Northern Ireland First Minister Arlene Foster has voiced her concern that the Brexit negotiations "don't appear to be going particularly well".
With just months to go until the extension period runs out at the end of the year, Ms Foster said she wants to see a trade deal agreed.
"We need to make sure that both sides understand that it's to both sides' benefit, and that's something I think the European Union often didn't get in the negotiations from 2016 onwards," she told the BBC Radio 4's Political Thinking With Nick Robinson podcast.
"And for both our sakes I hope that we do get to a situation where we get a deal because that's what we need in Northern Ireland."
Ms Foster pledged to work to keep post-Brexit checks on goods crossing the Irish Sea minimal.

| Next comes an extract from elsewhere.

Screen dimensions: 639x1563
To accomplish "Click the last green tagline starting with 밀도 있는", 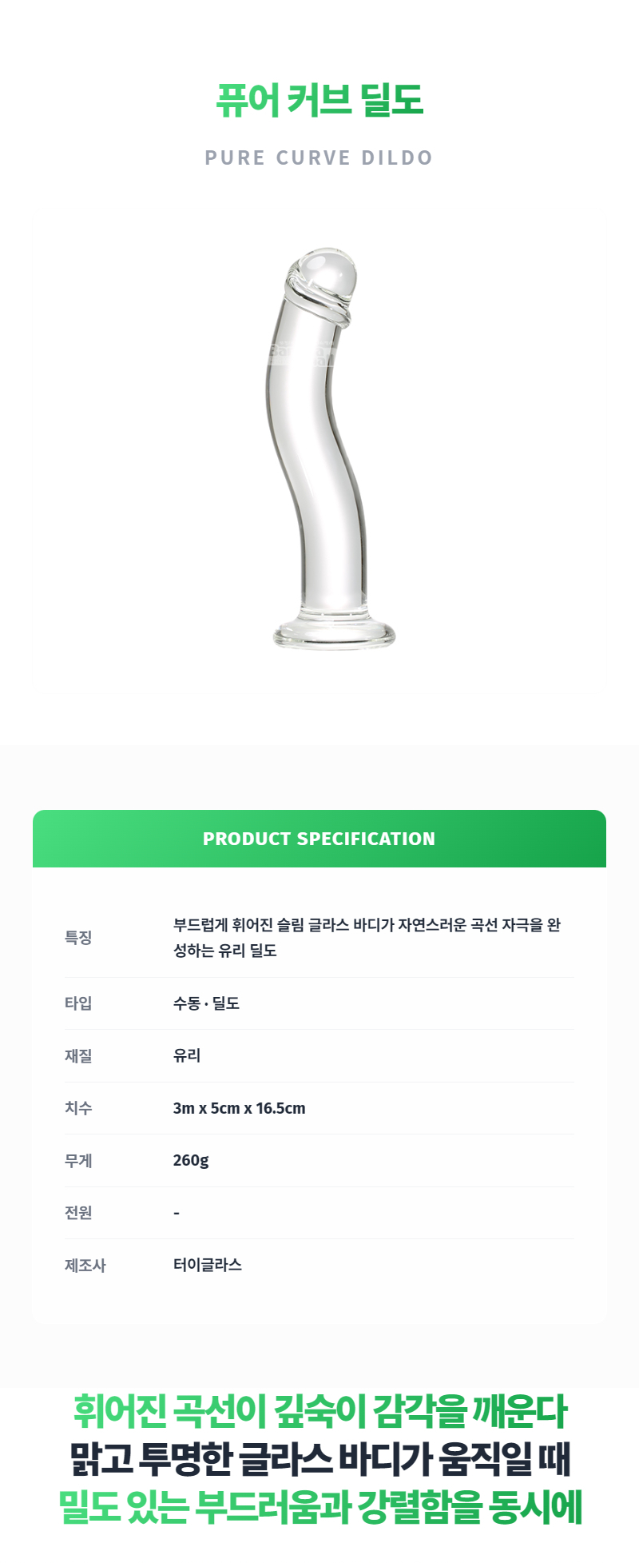I will (320, 1507).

"In term of Northern Ireland to Great Britain, unfettered access has very much been stated again in the command paper. I suppose the concern we are focused on is the transport of goods from Great Britain to Northern Ireland because the whole issue is about the risk of those goods going into the Republic of Ireland and into the single market," she said.
"We would say that is a very minimal risk when you look at the size of the single market of the European Union, so it's very important that we continue to work with the UK government in making sure those are minimal checks.
"Of course we have had checks for many years in terms of live animals, SPS checks, to make sure there is no disease coming into the island of Ireland and those will continue but we need to make sure the rest of the administrative checks are kept to a minimal."
Ms Foster also insisted she has a very good relationship with Prime Minister Boris Johnson.
"But we have to make sure we protect Northern Ireland. He knows that," she said.
Asked if she worried about the impact of Brexit on Northern Ireland's place in the UK, Ms Foster said she thinks most would prefer to remain in the UK.
"After this crisis abates we will see the impact that being part of the European Union will have on the Republic of Ireland. They have borrowed very heavily in terms of what they have been able to do over Covid so the implications of that will come home," she said.
"In the past the Republic of Ireland was a gainer of being part of the European Union, they were always getting money for roads and all of those kind of things that has brought the Republic of Ireland up to be a modern democratic state.
"They are now net contributors to the European Union and that will have an impact.
"But we have a very good relationship with our neighbours, I think that that is a mature way to be."
Turning to the pandemic, Ms Foster said she hopes to be in a position by the end of the summer "where things are moving in the right direction and we are coming out" (of lockdown).
"I suppose the worry then is, and the worry for us all, is the threat of a second wave of the pandemic, and that will be devastating if we don't manage that because of course the economy is the main concern there," she said.
She said that she and deputy First Minister Michelle O'Neill found the shared experience of both their mothers being ill "brought out their humanity".
"Neither of our mothers thankfully had Covid-19, but both were admitted in or around the same time bizarrely, and so as well as dealing with everything that we have to deal with in government, we have to deal with the pressure of our mothers being in hospital ... that of course brings out the humanity in both of us," she said.
Ms Foster said she has had moments when she wonders if the right thing is being done with regards to the pandemic after introducing strict social distancing measures, which she described as "some of the most draconian steps that have ever been taken in this country since World War Two".
"It's a huge responsibility so of course we have those moments, I have those moments, when you think about are you doing the right thing and you do lean heavily on our medical advisers at this time and then try to take the decisions based on what they tell us," she said.
"And I'm pleased to say that in terms of the number of deaths in Northern Ireland, we have managed to keep them as low as we possibly could and that has worked well."